The Minister will attend and present at the International Society for the Prevention of Child Abuse and Neglect (ISPCAN) Congress 2023, together with Professor Leah Bromfield, Australian Centre for Child Protection Director and Chair of the newly established South Australian Child Protection Expert Group.

The Minister will also meet with a range of stakeholders, government officials and experts, visiting child protection and family support and domestic violence programs and whole of community initiatives in Edinburgh, Glasgow and Leeds.

Some of the key stops include meetings with:

  • Legislators and community organisations who worked to progress legislation to criminalise coercive control in Scotland and to ensure its effective implementation.
  • Edinburgh Women’s Aid’s purpose built domestic and family violence refuge, which at any time can provide safe refuge to 29 women and their families.
  • The Promise Scotland, aimed at supporting people and organisations in their efforts to ensure children with care experience grow up loved, safe and respected.
  • Child Friendly Leeds, which has demonstrated world-leading progress in supporting vulnerable children and young people.

Experts from all over the world will gather for the ISPCAN Conference.
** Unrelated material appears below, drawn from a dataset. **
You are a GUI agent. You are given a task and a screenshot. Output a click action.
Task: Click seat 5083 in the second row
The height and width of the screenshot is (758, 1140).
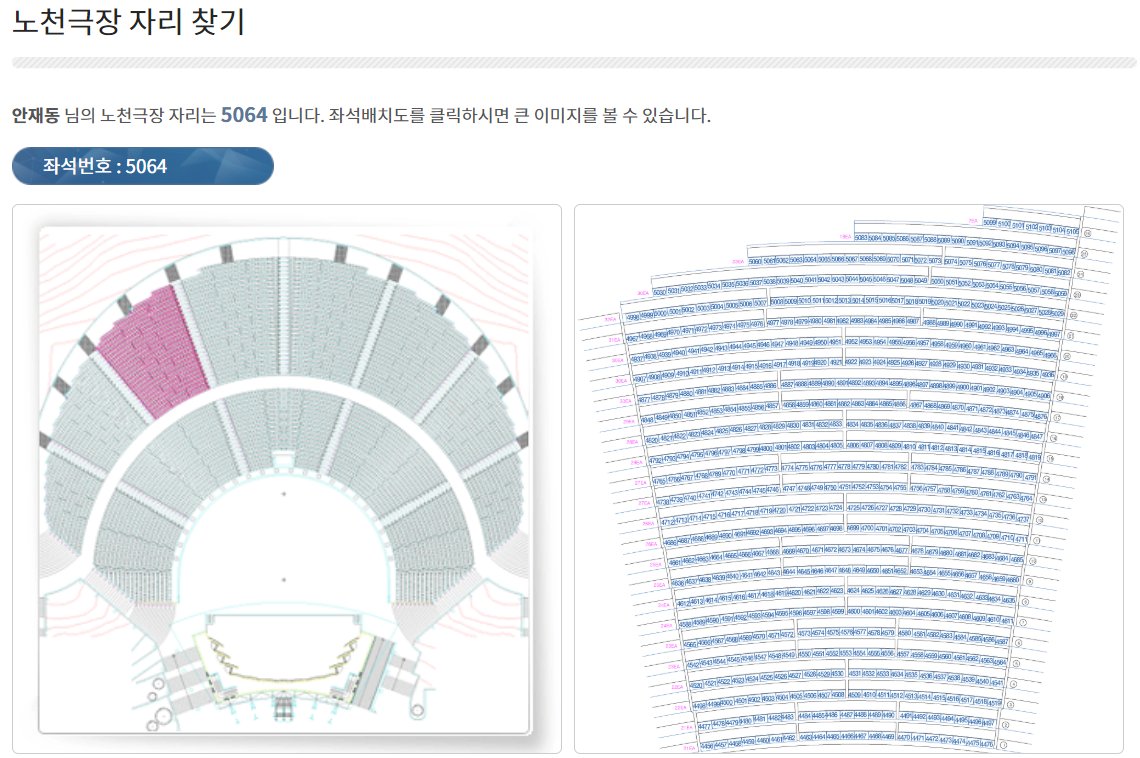(x=860, y=238)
Issues covered will include child death review models, innovative prevention programs, and strengthening domestic violence responses.

As put by Katrine Hildyard

I am determined to advance positive change with and for children and families through tackling the complex issues they face and encouraging whole of government, whole of community and whole of sector alignment of effort to help keep children safe, loved, nurtured and enabled to thrive.

There is innovative work being undertaken in Scotland and England across the child protection and family support system, and in the domestic violence space, and this gives us an opportunity to examine what we could do better and what we could adopt in the South Australian context.

I am very much looking forward to engaging in conversations about the difficult issues children and their families worldwide confront and how our responses could be adjusted and improved.

The ISPCAN Conference and our other meetings and visits will enable us to deeply focus on how we could do so, on how we could best advance change.

More than 80 per cent of child protection cases involve an element of domestic violence, and it’s crucial to examine child abuse and neglect in the context of domestic violence. Scotland was a global leader in criminalising coercive control. Seven years on from doing so, they have an excellent perspective about best practice implementation of the legislation, how responders can be engaged and on how community can be part of this positive step forward in domestic violence prevention.